2008

January 13, 2009

Campaign Books

The first book-length accounts of the campaign will be out shortly. Ian Leslie's book To Be President arrived this morning and my friend Mike Crowley's "graphic diary" (drawings by Dan Goldman) of the campaign is also published this month. It will, I'm sure, be entertaining even if, unaccountably, I haven't received a copy yet...

December 18, 2008

The Media Campaign

Ouch!

The paradox of this scene was that the Obama campaign’s communications strategy was predicated in part on an aggressive indifference to this insider set. Staff members were encouraged to ignore new Web sites like The Page, written by Time’s Mark Halperin, and Politico, both of which had gained instant cachet among the Washington smarty-pants set. “If Politico and Halperin say we’re winning, we’re losing,” Obama’s campaign manager, David Plouffe, would repeat mantralike around headquarters. He said his least favorite words in the English language were, “I saw someone on cable say this. . . .”

Actually, I think that's a little unfair on Politico, but there's something to this nonetheless. Politico and Halperin and plenty of others have every incentive in the world to come up with fresh, counter-intuitive, let's-throw-this-against-the-wall-and-see-what-happens analysis; hence a political campaign might best be advised to do everything it can to ignore all this froth and sound and hubbub.


November 06, 2008

You mean Africa is, like, a continent?

You betcha! According to Fox News' Carl Cameron Sarah Palin wasn't aware of this.
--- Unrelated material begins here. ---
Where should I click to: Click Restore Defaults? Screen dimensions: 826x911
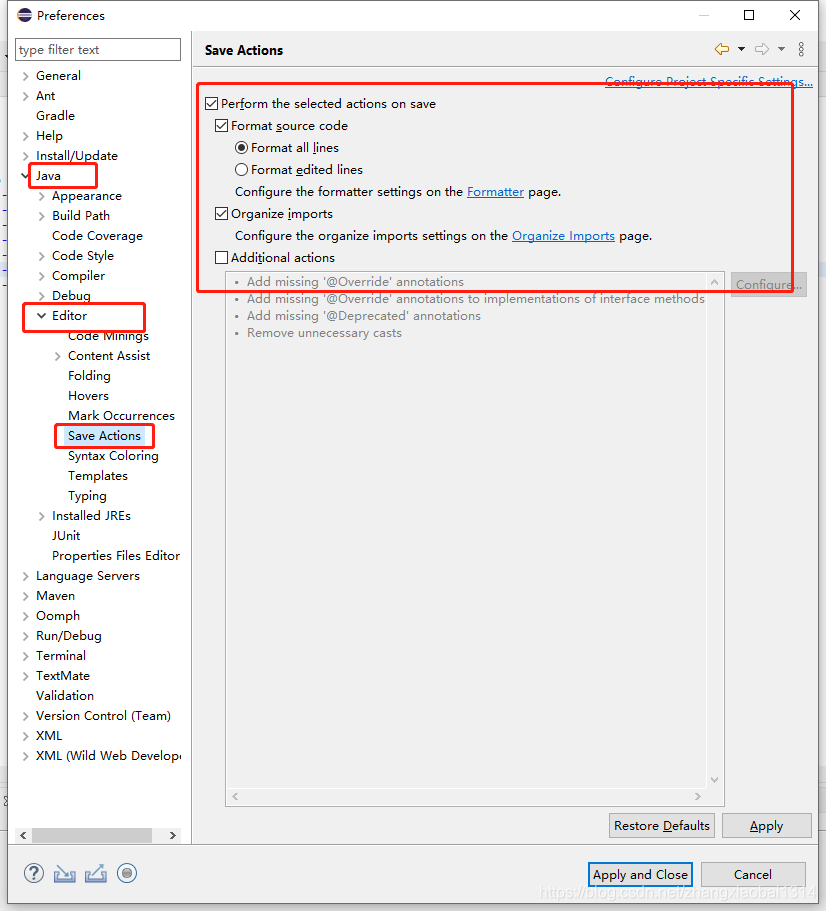661,825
Nor, he says, could she name the countries that signed NAFTA. Clue: there are only three. This latter problem alone must, one supposes, have horrified the campaign (though of course they only had themselves to blame), the former something that though hard to believe (surely!) you can't do very much about. Of course, self-interest abounds here: McCain's advisors have every incentive to pin the blame upon Palin. But still...

UPDATE: Ramesh Ponnuru says it's rather more likely that Palin didn't appreciate that South Africa was, you know, a country not just the bottom bit of Africa. That would still be startling, of course, but more plausible.

November 04, 2008

Election Night Liveblog

Jon Snow Tries to Get Me To Hope for a McCain Miracle

Channel 4 News' anchor, Jon Snow, has just been talking about how electing Barack Obama means "America has come of constitutional age". Yes, really. Apparently none of those previous elections were legitimate. Now of course Snow's program tilts even further to the left than the BBC so you might expect him to say something like this. But there will, alas, be much more of this sort of nonsense.
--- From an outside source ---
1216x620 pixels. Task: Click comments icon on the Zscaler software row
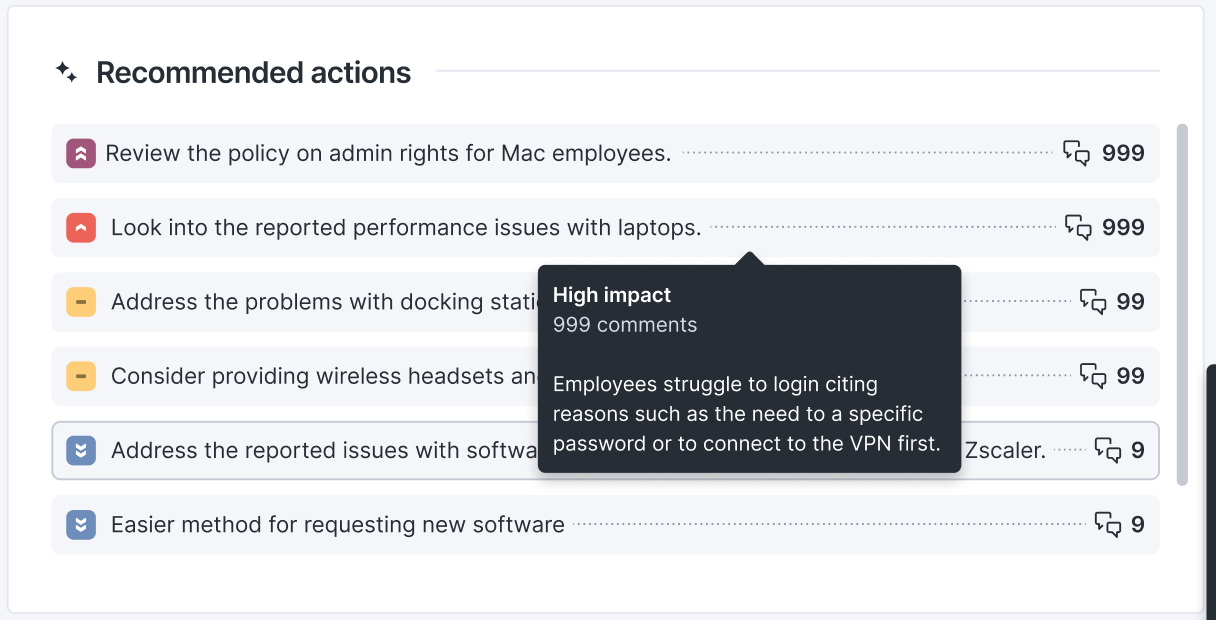click(x=1108, y=450)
Now in one sense, it's clear what Snow means: after all, there are many people who do not expect to agree with Obama politically who appreciate, nonetheless, that his victory is a splendid and significant moment in American history. But Snow's smugness, indeed his condescension, is another matter altogether. It's rather as though there exists the presumption that the millions of Americans voting for John McCain today can only be motivated by their fear - conscious or not - of a black man becoming President. Alternatively, it's like taking the kids to the zoo so they can see those strange Americans. Look, some of them have opposable thumbs!

Over at the Confabulum, James Poulos has a fine post reminding one that it is important to reject this tripe.
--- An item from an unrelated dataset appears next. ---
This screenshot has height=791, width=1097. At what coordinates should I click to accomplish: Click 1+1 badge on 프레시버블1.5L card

It’s impossible (for me) to doubt that whatever happens, either today or over the next four or eight years, Obama will be much better for America culturally than politically. But it’s ridiculous to hold Obama’s election over the heads of those who would dare to vote against him: taking away every nonwhite kid’s shot at true self-esteem! HOW DARE YOU?!?! etc. And indeed, I’ve heard it put this way — not just a matter of inspiring black kids (which of course is an awesome idea that all of us should be more involved in), but "hispanic, native American…"... People who won’t vote for Obama because they disagree with him aren’t shattering anyone’s dreams. If that’s what politics has become in this country — you annihilated my future! – then we really do need a long collective night in the drunk tank.

Still, don't expect this view to prevail in much of the foreign media, particularly the left-wing overseas press.

As Goes Guam, So Goes the Nation

The results from Guam are in and seem to indicate good times for two parties. That's to say the Democrats have turned things around in the Pacific, winning nearly 62% of the vote (did Howard Dean's 50 State Strategy also include Guam?). More importantly, as Dave Weigel reveals, Bob Barr's 97 votes constitute a "mini-surge" in support for the Libertarian Party. For the GOP, good news is harder to find. Even on Guam.

Election Open Thread

So, readers, how has your election day been so far? What are you seeing out there? Cool stuff? Depressing revelations? Reassuring experiences? You can email me here. Also, I'm pondering a marathon live-blog tonight. Good idea or not?

The Big Dog Gets On Board

An early start for Democratic volunteers in the Buckeye State. A friend emails to report:

Woke up this morning at 4am with my cell phone ringing and Bill Clinton's voice on the other end, "Wake up Ohio volunteer, this is Bill Clinton, the last Democratic President, telling you to get out of bed and go win this thing for the next Democratic President Barack Obama.". Great on many levels.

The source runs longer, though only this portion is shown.